━━ Material shown ━━

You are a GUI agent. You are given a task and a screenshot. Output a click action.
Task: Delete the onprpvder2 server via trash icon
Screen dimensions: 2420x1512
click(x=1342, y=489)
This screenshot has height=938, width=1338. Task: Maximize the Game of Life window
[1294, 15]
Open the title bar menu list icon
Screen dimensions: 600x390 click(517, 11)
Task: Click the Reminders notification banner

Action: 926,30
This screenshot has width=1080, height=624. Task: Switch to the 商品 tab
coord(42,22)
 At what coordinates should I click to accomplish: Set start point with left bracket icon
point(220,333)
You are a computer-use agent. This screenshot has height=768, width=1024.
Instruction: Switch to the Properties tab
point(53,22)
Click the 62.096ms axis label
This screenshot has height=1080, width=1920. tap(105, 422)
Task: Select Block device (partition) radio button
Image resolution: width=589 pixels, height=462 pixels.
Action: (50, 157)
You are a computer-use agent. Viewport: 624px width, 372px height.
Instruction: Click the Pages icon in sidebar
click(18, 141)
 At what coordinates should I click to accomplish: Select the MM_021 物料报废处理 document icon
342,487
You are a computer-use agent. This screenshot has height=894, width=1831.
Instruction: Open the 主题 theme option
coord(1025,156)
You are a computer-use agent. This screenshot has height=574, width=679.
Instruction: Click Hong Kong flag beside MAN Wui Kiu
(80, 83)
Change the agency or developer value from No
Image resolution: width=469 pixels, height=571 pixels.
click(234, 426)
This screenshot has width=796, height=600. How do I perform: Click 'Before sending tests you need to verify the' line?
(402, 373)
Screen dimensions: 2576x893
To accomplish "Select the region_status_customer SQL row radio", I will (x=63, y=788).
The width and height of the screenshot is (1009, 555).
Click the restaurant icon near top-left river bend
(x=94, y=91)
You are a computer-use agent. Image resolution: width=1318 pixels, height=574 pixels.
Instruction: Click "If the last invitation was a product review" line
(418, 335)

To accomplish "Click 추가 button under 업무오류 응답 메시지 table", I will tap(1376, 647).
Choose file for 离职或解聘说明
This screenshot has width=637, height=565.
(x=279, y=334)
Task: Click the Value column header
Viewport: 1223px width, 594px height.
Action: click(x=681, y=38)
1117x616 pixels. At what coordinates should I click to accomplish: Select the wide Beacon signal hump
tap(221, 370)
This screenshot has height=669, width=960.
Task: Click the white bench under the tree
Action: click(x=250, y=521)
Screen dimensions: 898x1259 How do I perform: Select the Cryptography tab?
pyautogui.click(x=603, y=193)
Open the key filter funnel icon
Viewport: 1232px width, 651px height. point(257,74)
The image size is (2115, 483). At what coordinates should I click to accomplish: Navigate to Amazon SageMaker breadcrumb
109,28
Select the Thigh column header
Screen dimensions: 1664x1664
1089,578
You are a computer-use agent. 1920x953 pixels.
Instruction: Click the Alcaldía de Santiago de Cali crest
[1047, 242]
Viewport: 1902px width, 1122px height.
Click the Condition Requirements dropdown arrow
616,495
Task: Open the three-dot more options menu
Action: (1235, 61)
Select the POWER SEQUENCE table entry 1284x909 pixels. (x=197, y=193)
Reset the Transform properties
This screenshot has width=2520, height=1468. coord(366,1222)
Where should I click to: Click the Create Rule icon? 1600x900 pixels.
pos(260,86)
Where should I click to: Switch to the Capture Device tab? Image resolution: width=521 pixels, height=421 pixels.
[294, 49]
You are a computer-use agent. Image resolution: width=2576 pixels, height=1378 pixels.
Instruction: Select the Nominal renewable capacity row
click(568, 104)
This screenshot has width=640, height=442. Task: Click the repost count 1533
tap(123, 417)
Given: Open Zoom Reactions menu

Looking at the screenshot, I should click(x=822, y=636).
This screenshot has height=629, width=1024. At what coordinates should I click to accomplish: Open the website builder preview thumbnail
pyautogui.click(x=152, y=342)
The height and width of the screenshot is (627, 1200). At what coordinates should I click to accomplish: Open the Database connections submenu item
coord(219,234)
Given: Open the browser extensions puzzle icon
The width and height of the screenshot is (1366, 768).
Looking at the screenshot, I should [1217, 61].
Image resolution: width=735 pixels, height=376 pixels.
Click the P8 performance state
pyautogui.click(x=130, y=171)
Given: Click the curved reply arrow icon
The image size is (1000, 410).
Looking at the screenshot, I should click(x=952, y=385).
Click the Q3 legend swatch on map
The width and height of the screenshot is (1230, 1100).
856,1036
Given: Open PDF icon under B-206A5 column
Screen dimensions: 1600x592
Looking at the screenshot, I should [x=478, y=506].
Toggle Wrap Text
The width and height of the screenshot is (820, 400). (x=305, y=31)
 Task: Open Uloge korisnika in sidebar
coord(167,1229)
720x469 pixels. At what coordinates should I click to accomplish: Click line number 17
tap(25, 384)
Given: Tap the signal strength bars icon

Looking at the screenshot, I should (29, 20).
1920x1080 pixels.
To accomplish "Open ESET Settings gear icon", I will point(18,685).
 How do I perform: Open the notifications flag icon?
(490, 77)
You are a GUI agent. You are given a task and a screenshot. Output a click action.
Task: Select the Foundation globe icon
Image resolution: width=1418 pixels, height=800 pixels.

━━━

--- Aim ---
Rewrite the entries above as a numbered list, starting at the line containing "Image resolution: width=735" and ending at the line containing "pyautogui.click(x=130, y=171)", both included, with blank lines omitted.

--- Exercise result ---
1. Image resolution: width=735 pixels, height=376 pixels.
2. Click the P8 performance state
3. pyautogui.click(x=130, y=171)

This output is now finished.